**Source records:**
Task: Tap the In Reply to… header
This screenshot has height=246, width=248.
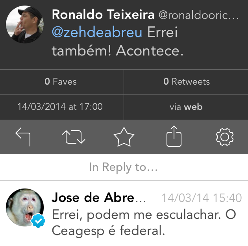Action: click(x=124, y=167)
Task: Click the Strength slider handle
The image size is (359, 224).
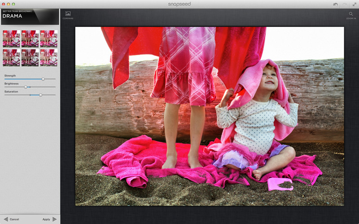Action: (43, 79)
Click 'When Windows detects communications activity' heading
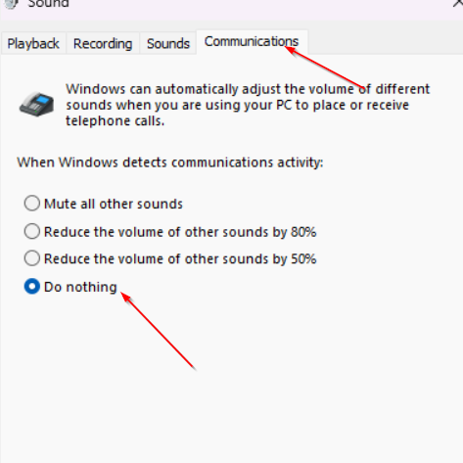Screen dimensions: 463x463 click(170, 162)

**What to produce:**
Give back all of the material exactly, though without the images it contains.

**Answer area:**
Task: Tap the In Reply to… header
This screenshot has height=246, width=248.
Action: click(x=124, y=167)
Task: Click the Strength slider handle
The image size is (359, 224).
Action: (43, 79)
Click 'When Windows detects communications activity' heading
Screen dimensions: 463x463 click(170, 162)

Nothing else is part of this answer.